At first glance, It Might Get Loud could be perceived as just three guys sitting around a room talking about the electric guitar. Except the three guys are Jimmy Page, Led Zeppelin’s legendary ax-man, U2’s the Edge and Jack White of the White Stripes, the Raconteurs and the recently formed the Dead Weather – basically, three of the coolest, most influential and dynamic guitarists alive today. (No disrespect, Richie Sambora.)

Helmed by Davis Guggenheim, the Academy Award-winning director of An Inconvenient Truth, It Might Get Loud is a visceral, enthralling, unforgettable piece of artistry that delves into the way music is made, the cultivation of these artists’ individual sounds, the dialogue melody creates and the meaning sound has in the lives of those whose music informs our own existence.

Producer Thomas Tull (300,The Dark Knight) initially approached Guggenheim with the idea of a documentary about the electric guitar.

“We realized there are a lot of music documentaries or music movies that felt lacking to us,” Guggenheim recalls. “They were about everything but what the artistic experience was: car wrecks and overdoses or a film filled with platitudes about how so-and-so changed music forever. We weren’t trying to be a Top 10 list or encyclopedic, we were just trying to get underneath the characters of people who express themselves in a way that’s kind of a mystery. When you hear an electric guitar, there are no words, so there’s nothing to associate or quantify, nothing you can put on Wikipedia that someone can look up. [We thought], ‘What if we made a movie about something no one’s ever described before in the proper way?’”

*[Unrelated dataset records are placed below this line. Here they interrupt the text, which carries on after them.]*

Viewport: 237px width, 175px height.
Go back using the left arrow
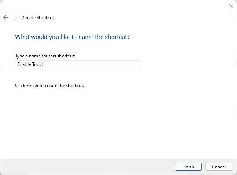6,17
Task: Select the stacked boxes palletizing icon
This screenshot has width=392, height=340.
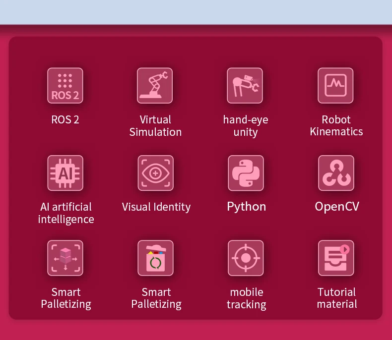Action: point(65,258)
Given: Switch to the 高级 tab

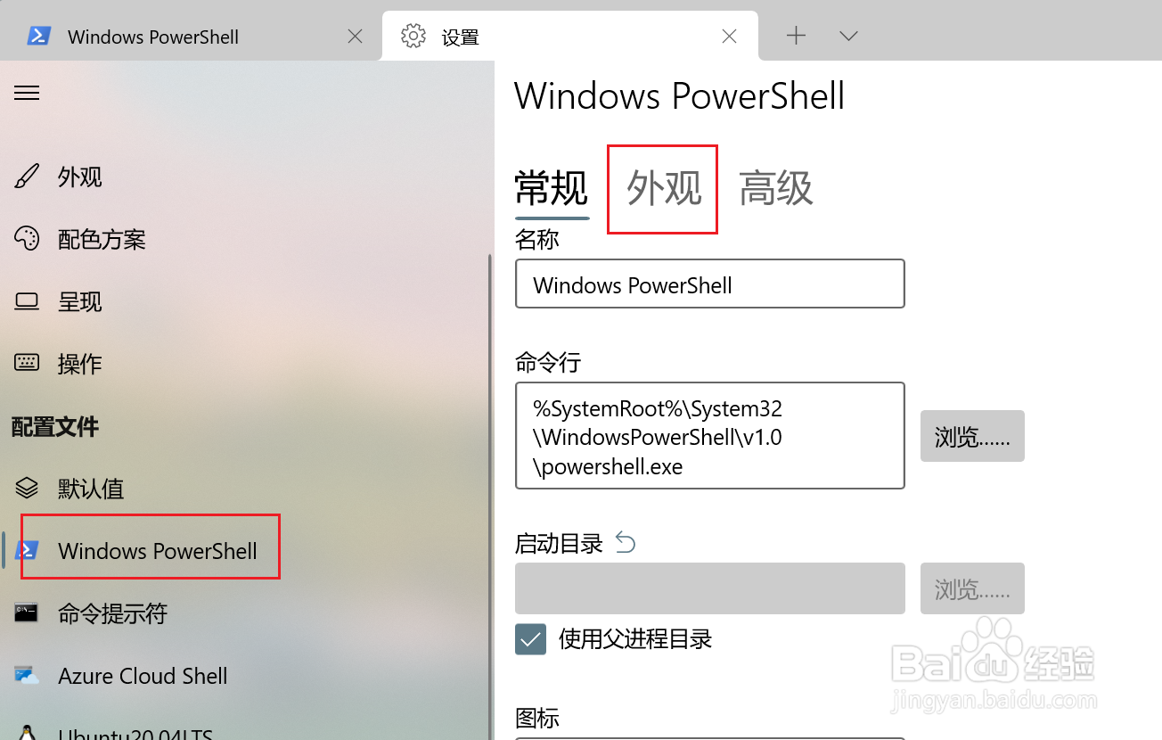Looking at the screenshot, I should click(x=776, y=188).

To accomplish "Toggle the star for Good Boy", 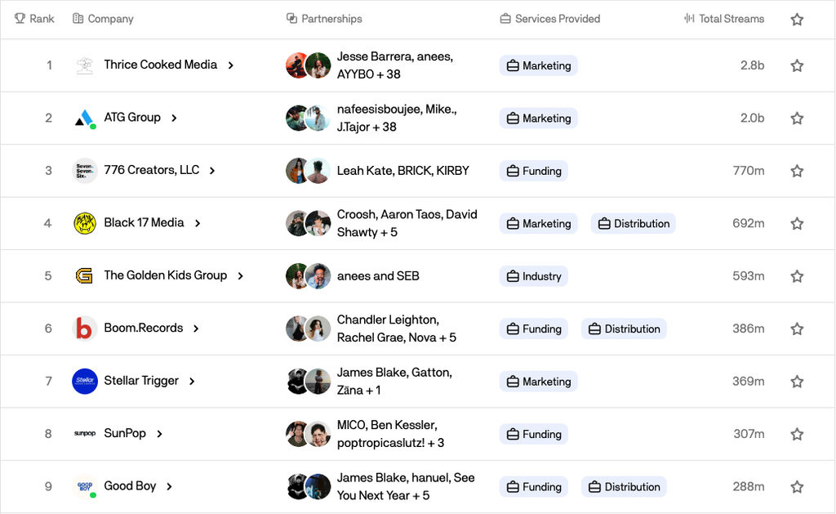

They agreed the three artists they wanted to follow were Page, Edge and White, who all immediately agreed to participate, and the process began with long sit down interviews and no cameras, just tape recorders. Guggenheim took the audio, edited it together and used it as a template for shooting.

White, cloaked in head-to-toe black, his face tucked under a porkpie hat, describes the filmmaking process, much like the song writing process, as “a genesis.”

“This was incredible,” White says, “because Davis gave so much leeway into what we were going to do. [That’s] why I got involved in the first place. If he’d sent a script that said, ‘We’re going to be doing this, this, this, this and this,’ then it wouldn’t have been as interesting and creative for any of the people involved.”

It was the film’s exploration of music as the ultimate storyteller that Page found compelling.

“I think music can always be a life changing experience, or life affecting, at least,” says Page, who has a genteel air unexpected of a rock star who shaped the 1960s and ’70s. “There’s music that people will always relate to, that point when they heard it, when they experienced it. Whether they’re playing it or you’re receptive as an audience.”

While they all arose in different eras and have decidedly different sounds and styles, one commonality the three musicians share is they were all self-taught.

“It’s not like we’re part of an orchestra where everyone’s been taught the same way, and it’s sort of varied areas of interpretation,” Page explains. “The character of what we’ve lived is in our music.”

It was their individual but shared brilliance that Guggenheim used as the ultimate template for a film about music at its purest and most profound.

“There are many, many people who can play guitars note-perfect and are virtuosos,” Guggenheim says, unmoved, “but I wanted people who were searchers, people who really inspired us and whose stories said something more than, ‘Here’s a hit.’”



It Might Get Loud releases in select theaters Aug. 14.